How you'll keep them sanitary
Of course, it's smart to get your kids potty-trained as fast as possible, but it's not always an option and a crisis usually hits at the worst possible time. You need a plan to keep young kids sanitary. Disposable diapers will need to be carried with you until they can be disposed of properly. One trick I found with keeping my youngest clean was to carry cotton pads (extremely light), and to use just a little water on these when I needed to change her. It was far lighter (overall) than carrying packs of baby wipes when we brought her hiking. And remember a little soap and some hand sanitizer will go a long way in keeping everyone in your family healthy while you're bugging out.
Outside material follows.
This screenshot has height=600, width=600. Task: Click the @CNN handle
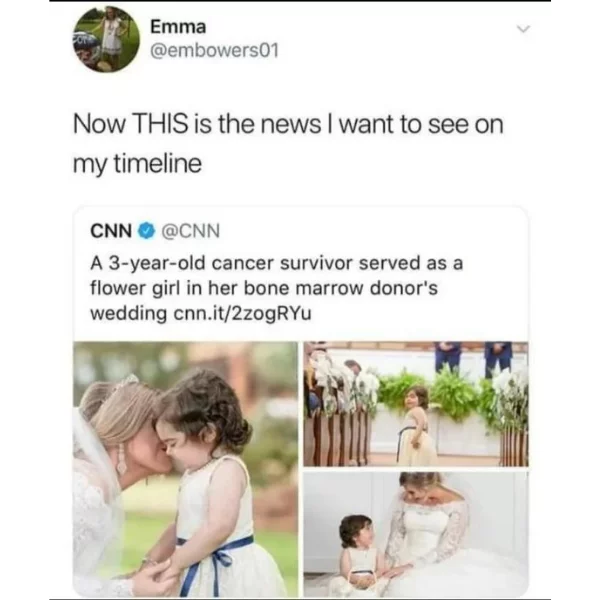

How you'll keep them quiet
In a dangerous situation a little noise can draw the wrong people in, but young kids simply don't always understand the risks. Hungry and tired children spell a disaster for staying silent, and it's up to you to plan accordingly. Take breaks when they're needed, have food on hand to keep them fed, and it's smart to get your kids communicating non-verbally. We play a game when we're hiking called the bird monster, and we've taught our girls that the louder they are, the birds think they're a monster and will fly away and hide from them. Now this is the furthest from what my girls want to be, so they've taken to being as quiet as possible in the wild. They'll tug my hand when they want something, whisper instead of shouting, and take care to be quiet when we're in the woods.
How you'll keep them entertained
Video games only go so far, and on a long bug out or hike it's inevitable your kids will get bored. Then they get cranky, and start acting out. What we've done is try to assign certain jobs to our kids, as we're hiking so they are constantly doing "something." Perhaps they're looking for a certain type of berry or edible, scouting for a water source to refill our bottles, or even reading the map to show us which direction to hike. Small things make a big difference to kids, especially if they feel in control or that they are being a "big helper."
How you'll keep them safe
It goes without saying you should be armed and ready for anything as you're bugging out, but there's a few other considerations to make. We've given our kids whistles and flashlights so if they ever get lost we stand a better chance of finding them, and my eldest is now at the stage she can pack her own bug out kit, and knows how to properly use everything in her bag. I'm confident she’ll survive and know what to do, where to go, and how to keep herself safe, even if she gets separated from the rest of the family.
Bugging out is a last resort, but with a little planning and foresight you can learn how to get out of dodge effectively, even with your kids. Do it right, and your chances of survival increase exponentially.